## Assigned task:
Print the lines in the listing below starting at the line with "This screenshot has" and ending at the line with "You are a computer-use", both included. Reproduce them exactly and omit every picture.

## Data extracts:
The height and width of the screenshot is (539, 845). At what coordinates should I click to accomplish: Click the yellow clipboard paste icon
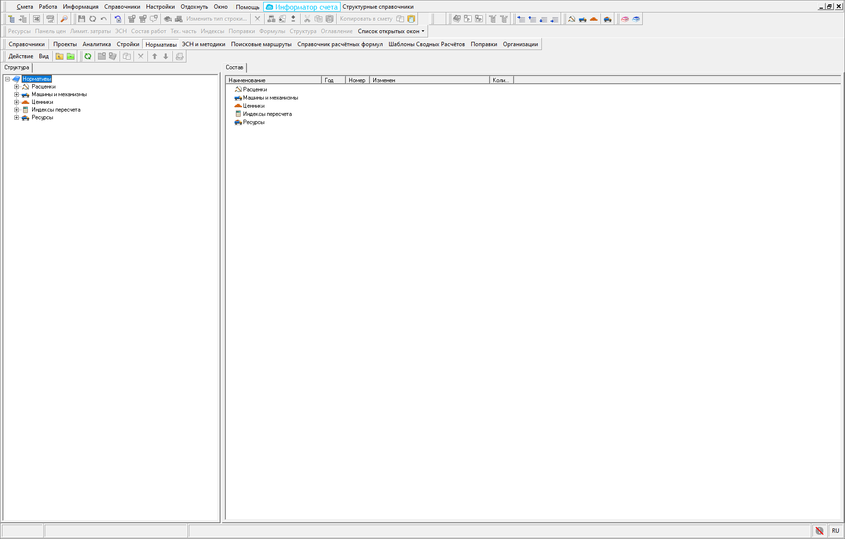pos(411,19)
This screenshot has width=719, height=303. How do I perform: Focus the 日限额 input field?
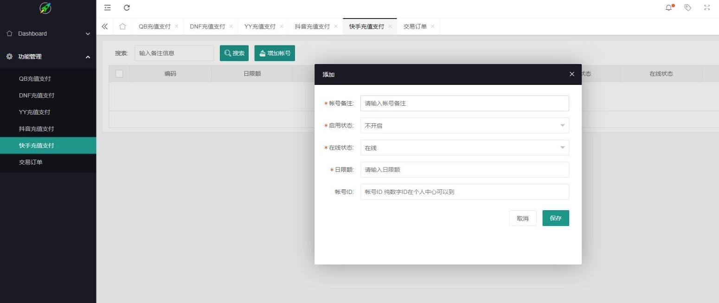[464, 169]
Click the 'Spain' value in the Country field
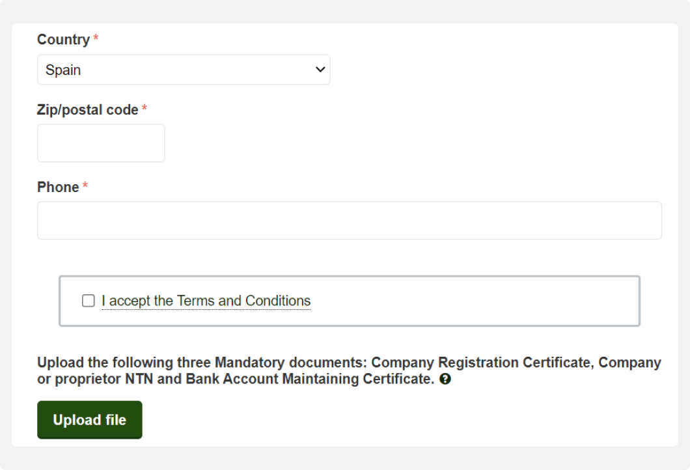The height and width of the screenshot is (470, 690). 63,70
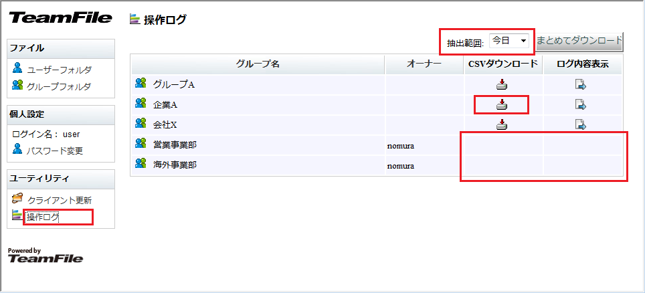Click the 営業事業部 group icon

tap(141, 143)
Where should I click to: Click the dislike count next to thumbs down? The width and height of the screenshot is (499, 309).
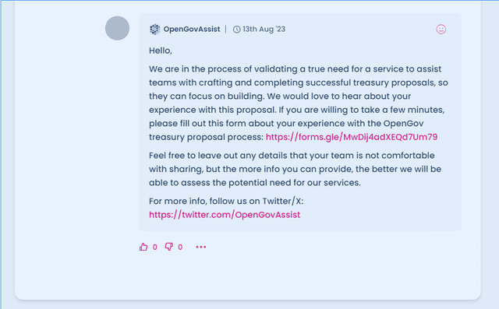[180, 247]
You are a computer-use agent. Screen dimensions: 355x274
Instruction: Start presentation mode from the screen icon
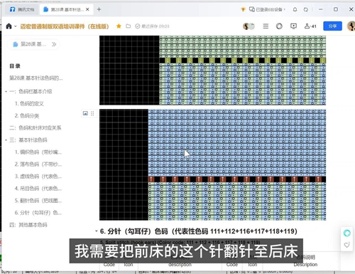(293, 26)
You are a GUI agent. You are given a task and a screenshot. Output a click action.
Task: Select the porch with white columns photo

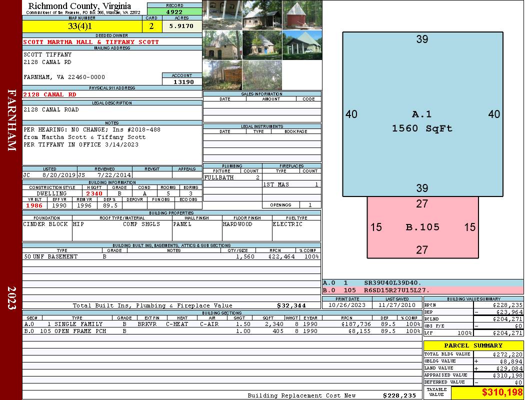coord(222,15)
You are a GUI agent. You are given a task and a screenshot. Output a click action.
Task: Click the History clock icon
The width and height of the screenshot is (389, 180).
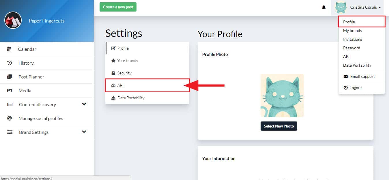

## Solution for this task:
This screenshot has width=719, height=303. How do I perform: Focus the 日限额 input field?
[464, 169]
Click the 'Spain' value in the Country field
The height and width of the screenshot is (470, 690). 63,70
Click the 営業事業部 group icon

tap(141, 143)
Where should I click to: Click the dislike count next to thumbs down? The width and height of the screenshot is (499, 309).
[180, 247]
You are a computer-use agent. Screen dimensions: 355x274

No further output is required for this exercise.